4
votes

In my application I'm going to use floating point values to store geographical coordinates (latitude and longitude).

I know that the integer part of these values will be in range [-90, 90] and [-180, 180] respectively. Also I have requirement to enforce some fixed precision on these values (for now it is 0.00001 but can be changed later).

After studying single precision floating point type (float) I can see that it is just a little bit small to contain my values. That's because 180 * 10^5 is greater than 2^24 (size of the significand of float) but less than 2^25.

So I have to use double. But the problem is that I'm going to store huge amounts of this values, so I don't want to waste bytes, storing unnecessary precision.

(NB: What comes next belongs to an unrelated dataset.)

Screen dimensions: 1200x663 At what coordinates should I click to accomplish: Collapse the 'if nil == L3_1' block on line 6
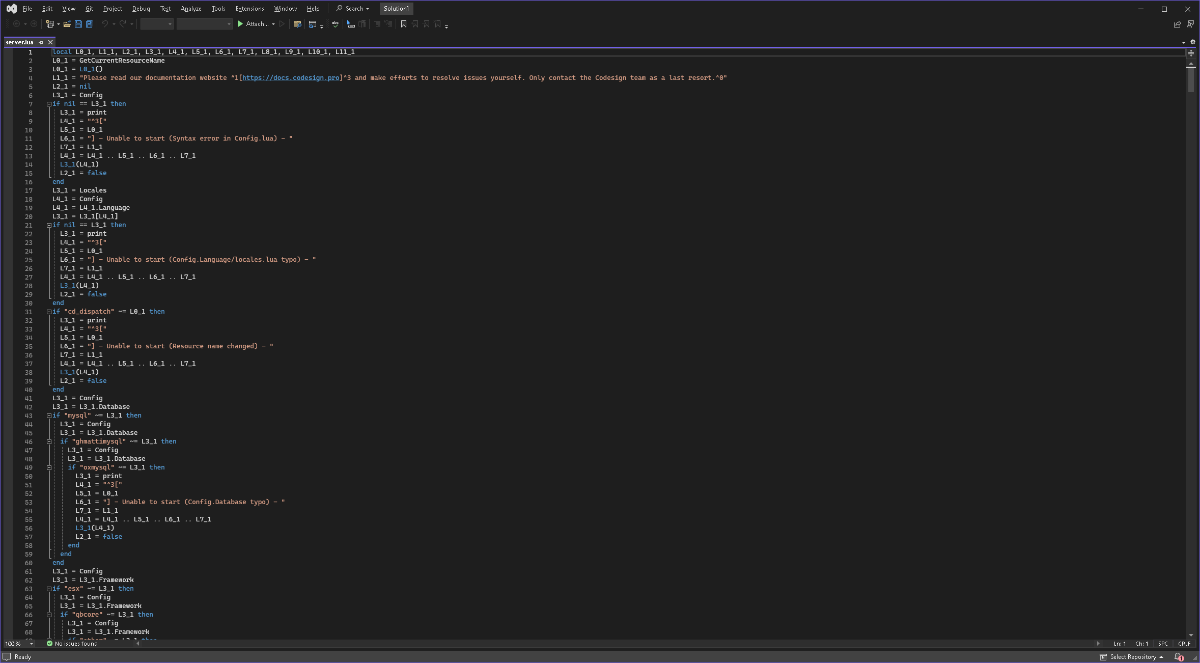click(48, 104)
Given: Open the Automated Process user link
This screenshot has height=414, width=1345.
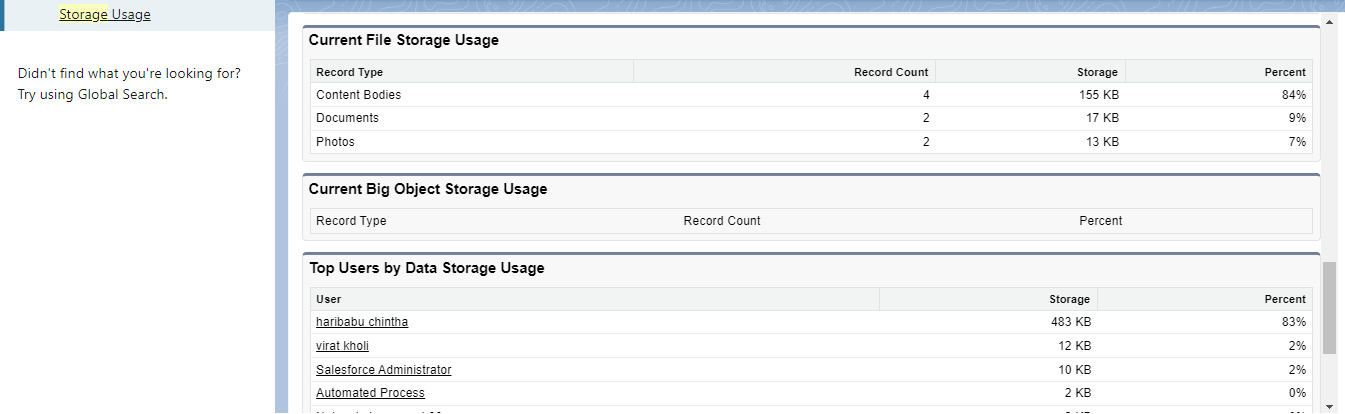Looking at the screenshot, I should [x=370, y=393].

So how can I perform some sort of compression when converting my double value (with fixed integer part range and specified precision X) to byte array in java? So for example if I use precision from my example (0.00001) I end up with 5 bytes for each value. I'm looking for a lightweight algorithm or solution so that it doesn't imply huge calculations.

3
After you compact your data you can still use compression, e.g. GZIPOutputStream which may make it smaller again. - Peter Lawrey
@PeterLawrey for array with decent size should be very useful. I think your suggestion have something common with suggestion of Aaron - they both exploit the fact that stored values will be close to each other. - pavel_kazlou

3 Answers

6
votes

To store a number x to a fixed precision of (for instance) 0.00001, just store the integer closest to 100000 * x. (By the way, this requires 26 bits, not 25, because you need to store negative numbers too.)

3
votes

As TonyK said in his answer, use an int to store the numbers.

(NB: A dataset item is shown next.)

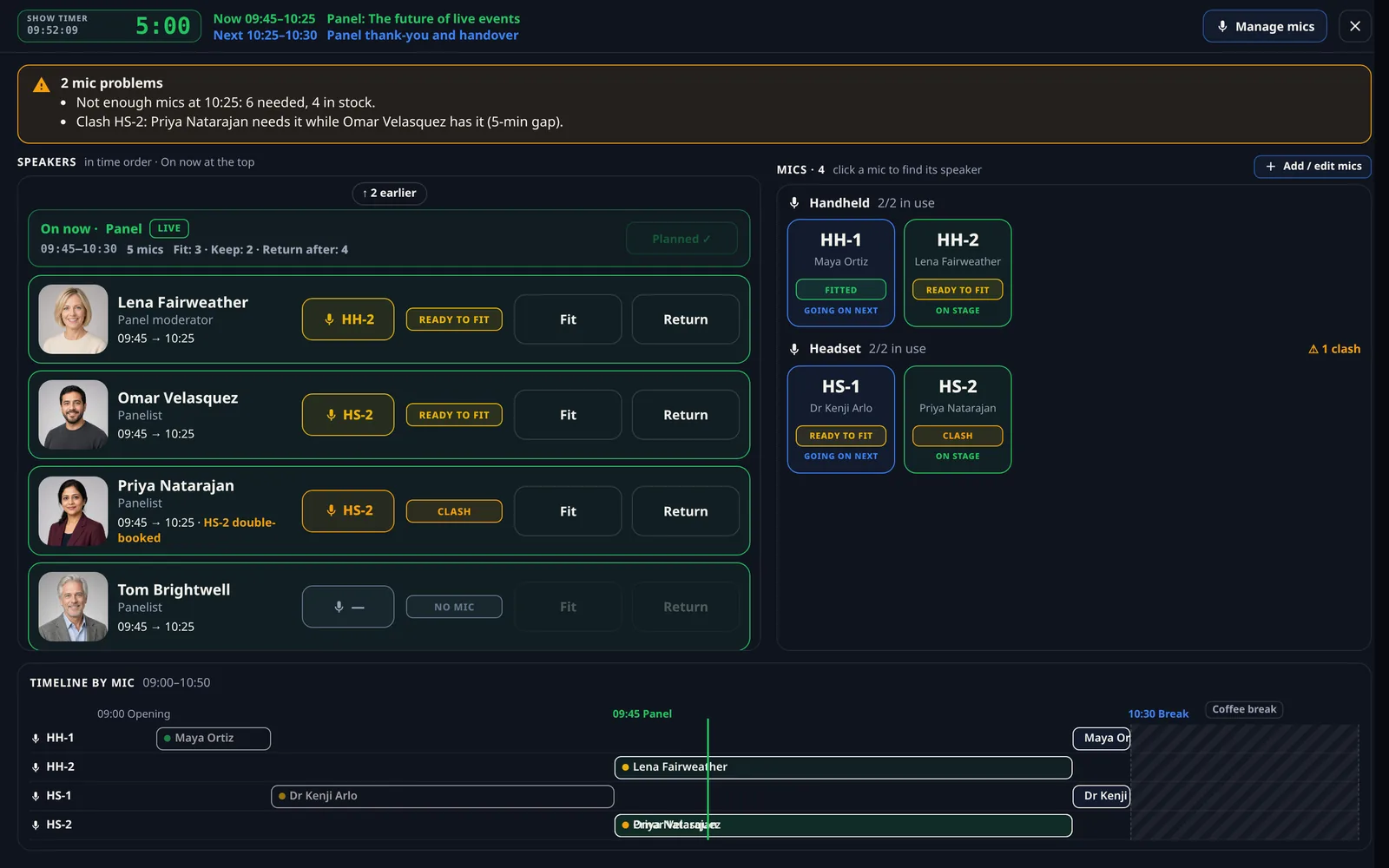Click the warning triangle in mic problems banner
The height and width of the screenshot is (868, 1389).
42,84
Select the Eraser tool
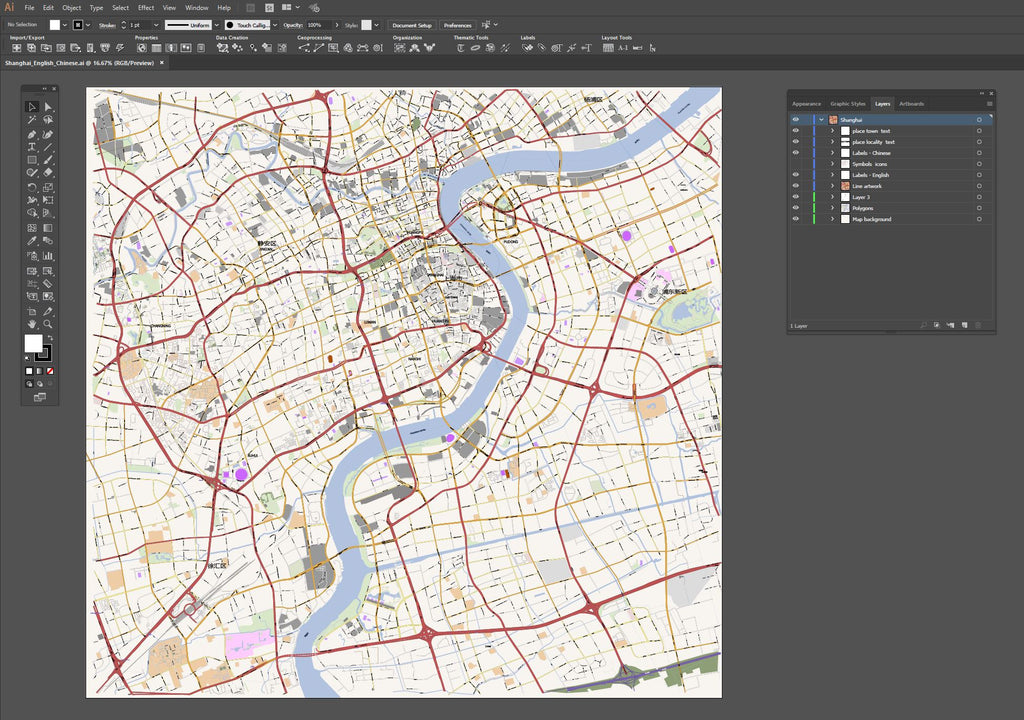 tap(48, 170)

To compress the numbers further, use locality: Geo coordinates are often "clumped" (say the outline of a city block). Use a fixed reference point (full 2x26 bits resolution) and then store offsets to the last coordinate as bytes (gives you +/-0.00127). Alternatively, use short which gives you more than half the value range.

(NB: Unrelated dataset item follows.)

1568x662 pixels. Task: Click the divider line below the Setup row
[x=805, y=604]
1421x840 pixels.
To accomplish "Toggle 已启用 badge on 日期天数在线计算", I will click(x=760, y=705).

Just be sure to hide the compression/decompression in a class which only offers double as outside API, so you can adjust the precision and the compression algorithm at any time.

1
votes

Considering your use case, i would nonetheless use double and compress them directly.

The reason is that strong compressors, such as 7zip, are extremely good at handling "structured" data, which an array of double is (one data = 8 bytes, this is very regular & predictable).

Any other optimisation you may come up "by hand" is likely to be inferior or offer negligible advantage, while simultaneously costing you time and risks.

Note that you can still apply the "trick" of converting the double into int before compression, but i'm really unsure if it would bring you tangible benefit, while on the other hand it would seriously reduce your ability to cope with unforeseen ranges of figures in the future.

[Edit] Depending on source data, if "lower than precision level" bits are "noisy", it can be usefull for compression ratio to remove the noisy bits, either by rounding the value or even directly applying a mask on lowest bits (i guess this last method will not please purists, but at least you can directly select your precision level this way, while keeping available the full range of possible values).

So, to summarize, i'd suggest direct LZMA compression on your array of double.